"Le donne vogliono provare piacere": come la prospettiva femminile sta trasformando cinema, TV e narrativa

"Le donne vogliono provare piacere": come la prospettiva femminile sta trasformando cinema, TV e narrativa

Divori i romanzi romantasy di grande successo di Sarah J. Maas o Rebecca Yarros? O inondi la chat di gruppo con i riassunti trafelati degli ultimi episodi di serie TV come **Heated Rivalry** o **Bridgerton**? O forse ti perdi nei provocatori mondi cinematografici di Emerald Fennell? Se è così, avrai probabilmente notato che nella cultura pop, lo sguardo femminile – la narrazione che approfondisce le intricate, sfaccettate e meravigliosamente disordinate vite interiori e i desideri delle donne – sta vivendo un momento di grande rilevanza.

In televisione, è ovunque: nelle ricche vite interiori e nei desideri esplorati in **Big Little Lies**, **Sirens**, o **Little Fires Everywhere** di Reese Witherspoon e Kerry Washington. I romanzi romantasy lo abbracciano attraverso eroine potenti e romanticismo fantastico in reami fatati. Nel frattempo, **Wuthering Heights** e **Promising Young Woman** di Fennell vengono promossi con la promessa di trasformare le esperienze delle donne in un cinema avvincente e di una bellezza oscura.
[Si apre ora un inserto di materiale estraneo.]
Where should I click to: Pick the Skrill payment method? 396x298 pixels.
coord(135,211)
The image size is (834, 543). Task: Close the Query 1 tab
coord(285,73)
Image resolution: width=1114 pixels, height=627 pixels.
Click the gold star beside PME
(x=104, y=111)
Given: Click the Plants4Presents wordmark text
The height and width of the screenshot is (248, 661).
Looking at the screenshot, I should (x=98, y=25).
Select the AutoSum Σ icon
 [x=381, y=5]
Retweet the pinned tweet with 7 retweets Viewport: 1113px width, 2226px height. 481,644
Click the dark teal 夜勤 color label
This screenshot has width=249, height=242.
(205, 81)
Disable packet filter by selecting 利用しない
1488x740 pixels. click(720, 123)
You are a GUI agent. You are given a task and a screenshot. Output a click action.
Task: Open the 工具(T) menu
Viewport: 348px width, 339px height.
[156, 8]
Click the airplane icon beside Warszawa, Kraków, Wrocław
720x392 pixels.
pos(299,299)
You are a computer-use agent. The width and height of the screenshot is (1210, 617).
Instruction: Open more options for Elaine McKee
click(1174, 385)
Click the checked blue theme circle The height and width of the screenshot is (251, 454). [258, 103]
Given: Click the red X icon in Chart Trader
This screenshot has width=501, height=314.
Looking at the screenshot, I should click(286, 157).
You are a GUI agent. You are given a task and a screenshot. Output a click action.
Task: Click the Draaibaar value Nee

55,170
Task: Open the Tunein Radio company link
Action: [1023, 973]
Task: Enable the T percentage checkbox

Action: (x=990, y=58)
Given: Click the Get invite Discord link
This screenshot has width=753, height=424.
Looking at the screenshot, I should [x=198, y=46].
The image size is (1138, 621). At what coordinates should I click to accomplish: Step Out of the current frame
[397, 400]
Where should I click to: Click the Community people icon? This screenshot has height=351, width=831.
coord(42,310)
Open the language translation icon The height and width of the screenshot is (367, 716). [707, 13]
Si tratta di un cambiamento culturale, di un momento fugace o di un colosso commerciale? Dipende da quanto si guarda da vicino. Ma la rappresentazione delle prospettive femminili interiorizzate – e, crucialmente, dei desideri femminili – si è spostata dal piacere proibito al cuore dello spirito del tempo. Oggi, l'idea di porre al centro la soggettività delle esperienze, dell'agency e delle emozioni delle donne è più visibile che mai nel nostro panorama culturale.

Questo corpus crescente di cultura pop sfida il condizionamento sociale a guardare alla vita delle donne attraverso la lente dei narratori maschili – o del "male gaze". Coniata dalla teorica del cinema Laura Mulvey nel 1973, questa teoria spiega come le donne nel cinema, nell'arte e nella letteratura siano state a lungo ridotte a oggetti del desiderio da una prospettiva maschile eterosessuale. Sovvertire questo sguardo maschile – rifiutando il voyeurismo per ritrarre i corpi delle donne come vissuti e reali – non è una novità, almeno nel cinema d'essai. Esempi emblematici includono il film del 1993 di Jane Campion **The Piano**, che ottenne un successo mainstream con Oscar e Palma d'Oro; il racconto di formazione del 2009 di Andrea Arnold **Fish Tank**, che vinse il Prix du Jury a Cannes; e il romance a fuoco lento del 2019 di Céline Sciamma **Portrait of a Lady on Fire**.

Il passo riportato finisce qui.